### Task details
How many lines below contain the word "Preschool"? Answer with that number alone.

### Provided data
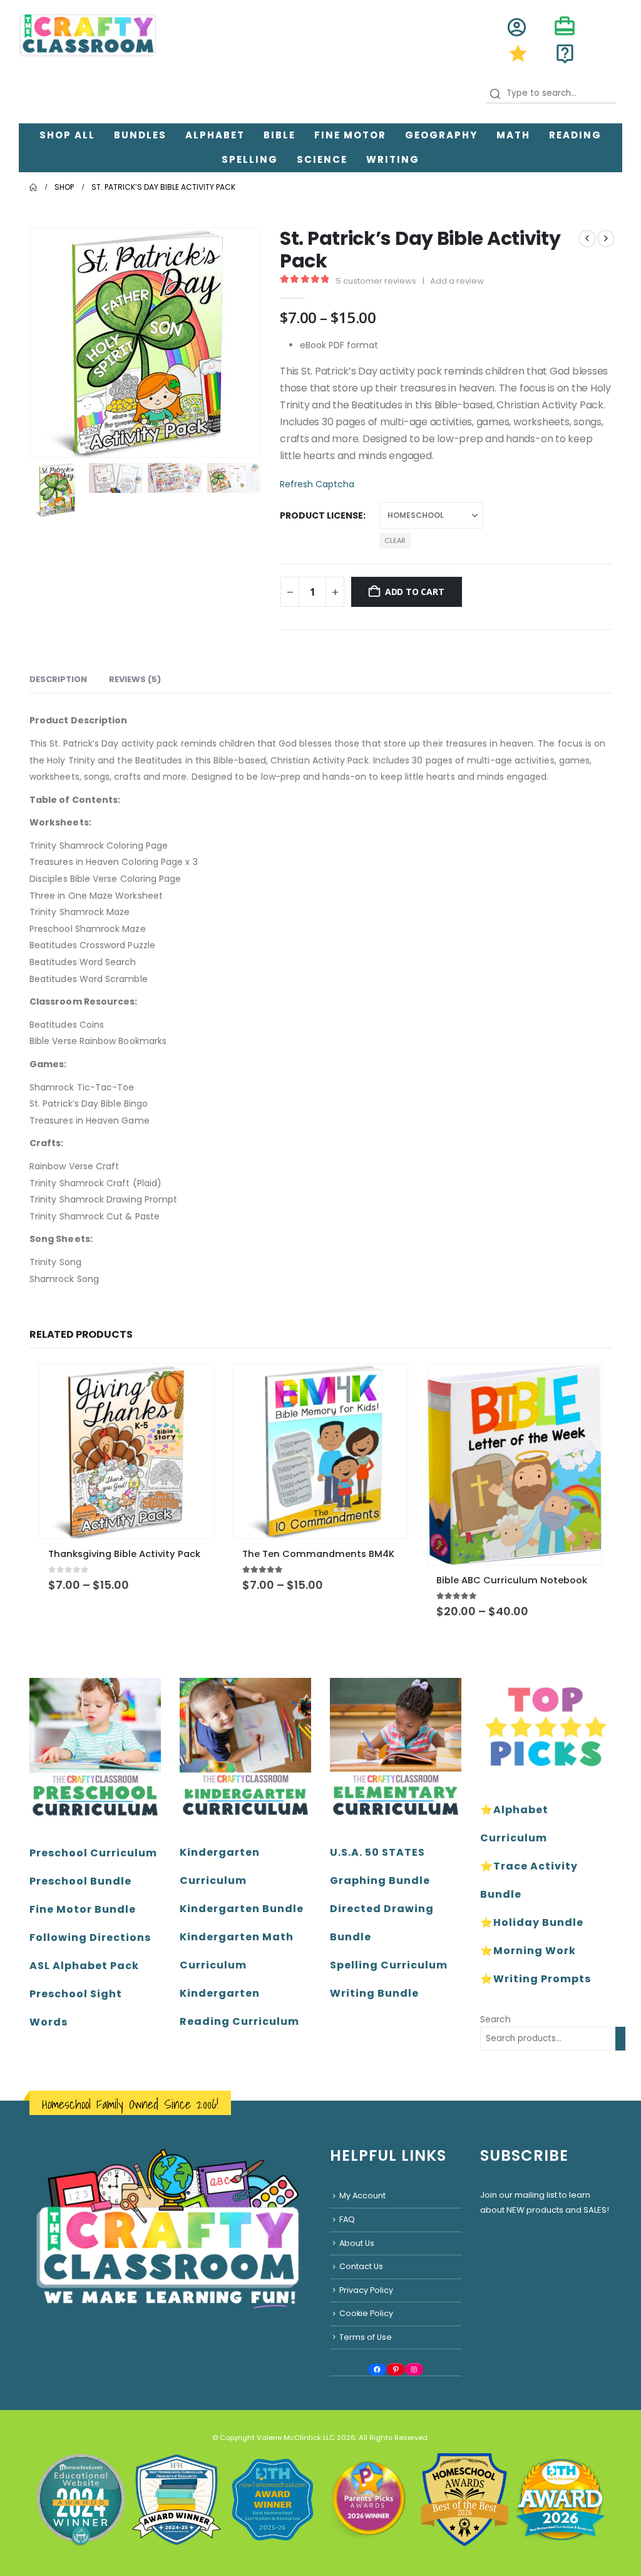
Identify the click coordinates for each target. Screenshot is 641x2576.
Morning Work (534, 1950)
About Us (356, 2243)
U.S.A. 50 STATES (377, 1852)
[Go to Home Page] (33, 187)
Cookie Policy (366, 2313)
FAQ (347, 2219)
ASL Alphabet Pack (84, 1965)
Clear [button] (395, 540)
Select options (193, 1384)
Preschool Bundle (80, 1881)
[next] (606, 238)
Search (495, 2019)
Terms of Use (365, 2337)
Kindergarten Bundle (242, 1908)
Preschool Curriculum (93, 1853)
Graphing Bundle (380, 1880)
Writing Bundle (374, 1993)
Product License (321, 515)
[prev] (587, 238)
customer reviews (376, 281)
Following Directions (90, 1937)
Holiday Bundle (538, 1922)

### Answer box
2